Буцефал | страница 13
Вечная жизнь.
Нет-с, извините, благодарим покорно, много довольны вашей милостью.
От усталости у него кружилась голова, и, кроме того, мучила жажда – хотелось пить. Возле черной на куске гранита от постройки сидел Ефимыч, пил чай и закусывал казенным липким хлебом, круто посыпанным серой солью. Пирогов с завистью на него взглянул. Тот перехватил жадный взгляд своего профессора, ополоснул кружку и принес еще хлеба, соли, кипятку в щербатом глиняном горшке и щепотку чаю.

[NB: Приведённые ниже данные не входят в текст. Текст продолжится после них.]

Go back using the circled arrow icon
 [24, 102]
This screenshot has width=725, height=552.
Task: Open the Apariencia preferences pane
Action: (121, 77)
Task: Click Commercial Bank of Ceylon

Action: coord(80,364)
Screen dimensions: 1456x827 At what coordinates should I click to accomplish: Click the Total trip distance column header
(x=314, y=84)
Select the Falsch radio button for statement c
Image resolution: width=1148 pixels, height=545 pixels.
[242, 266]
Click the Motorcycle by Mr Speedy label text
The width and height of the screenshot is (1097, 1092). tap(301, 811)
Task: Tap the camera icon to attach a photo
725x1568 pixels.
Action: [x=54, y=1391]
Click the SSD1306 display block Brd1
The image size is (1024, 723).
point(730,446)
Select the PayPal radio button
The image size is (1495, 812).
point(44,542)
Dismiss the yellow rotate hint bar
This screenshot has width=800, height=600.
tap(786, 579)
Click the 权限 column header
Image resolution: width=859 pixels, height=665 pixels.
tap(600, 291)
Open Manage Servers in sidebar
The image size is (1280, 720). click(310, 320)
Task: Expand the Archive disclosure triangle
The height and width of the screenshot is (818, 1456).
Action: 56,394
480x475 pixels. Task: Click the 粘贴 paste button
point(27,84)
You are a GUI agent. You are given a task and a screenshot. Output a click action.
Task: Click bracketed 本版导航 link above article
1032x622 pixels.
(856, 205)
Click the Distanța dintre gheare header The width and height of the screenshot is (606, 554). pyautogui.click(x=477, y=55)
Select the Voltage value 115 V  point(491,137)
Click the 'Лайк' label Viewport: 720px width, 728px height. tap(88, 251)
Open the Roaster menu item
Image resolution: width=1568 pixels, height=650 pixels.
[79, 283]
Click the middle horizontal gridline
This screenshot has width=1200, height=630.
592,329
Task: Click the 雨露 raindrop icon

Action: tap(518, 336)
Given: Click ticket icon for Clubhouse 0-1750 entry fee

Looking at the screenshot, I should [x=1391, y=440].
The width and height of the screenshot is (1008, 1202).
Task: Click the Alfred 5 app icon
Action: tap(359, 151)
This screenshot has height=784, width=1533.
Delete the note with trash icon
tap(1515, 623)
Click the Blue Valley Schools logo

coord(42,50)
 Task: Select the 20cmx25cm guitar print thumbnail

– Ах, и. спасибо тебе, Ефимыч, – сказал Пирогов, принимая из рук сторожа огромную кружку.
Старик уступил ему свое место, он сел и с наслаждением начал отхлебывать чай, сдувая чаинки, плавающие на поверхности.
– Вы бы хлебца, ваше превосходительство, – молвил Ефимыч и подал Пирогову толсто отрезанный ломоть, – все не пустой чай.
Пирогов взял и хлеба. Солнце взошло уже высоко и хорошо припекало, в шинели теперь было жарко, да и чай как следует прогревал изнутри.
– Чегой-то у вас из кармана торчит? – спросил вдруг Ефимыч.
Пирогов оглядел себя. Из наружного кармана шинели торчала заячья лапка – рукоятка казацкой нагайки, о которой он совсем забыл. На мгновение ему стало смешно – справишься тут с одной нагайкой, как же!
– Это, брат Ефимыч, у меня нагайка, – сказал он, – для хороших людей припасена.
Ефимыч усмехнулся и ничего не ответил. Он слишком хорошо знал Пирогова, для того чтобы понять – шутит господин профессор.
От горячего чаю и от хлеба с солью Пирогову стало как-то легче. Голова больше не кружилась, мысли сделались поспокойнее, теперь он смог приказать самому себе – ничему больше не удивляться и ничем не возмущаться. Да и тихий Ефимыч со своими старыми почтительно-умными глазами действовал на него успокаивающе. Но все-таки он ничего не сказал ему, чтобы не оказаться смешным со своими открытиями, велел открыть кабинет, вытянулся на кушетке и заснул в одно мгновение тяжелым сном совершенно измученного человека.
В первом часу дня ему сказали, что Буцефал прибыл,и находится в своем кабинете в госпитале. Пирогов только что кончил визитации. Студенты пятого курса густо гудели в коридоре, обсуждая то, что только что слышали от него; он видел слезы на глазах у некоторых, видел, как горят лица у других, – такие лекции доводилось слышать не часто даже от Пирогова. Для того чтобы не записывали, он говорил не в аудитории и не в анатомическом, а здесь же в госпитале, над постелью солдата-улана, потерянным голосом бредившего насчет каких-то пропавших сапог. Улан был когда-то молодец молодцом, но полковой лекарь залечил его до положения совершенно безнадежного, и теперь улан помирал в сухопутном так же, как помер в свое время Тишка, ставший отныне для Пирогова символом солдатской судьбы. И речь свою он неожиданно для себя и для студентов посвятил нынче этой солдатской судьбе и роли военного медика в облегчении страданий русского воина, положившего живот свой за честь и славу русского оружия. Никаких потрясений основ в его речи, разумеется, не было, но картина, нарисованная им, выглядела так страшно, что многие, слушая его, плакали, многие давали себе клятвы не забыть те слова, что слушали сейчас, многие с состраданием и скорбью смотрели на улана – затем, чтобы на всю жизнь запомнить его, унести это лицо с собой, не забыть никогда.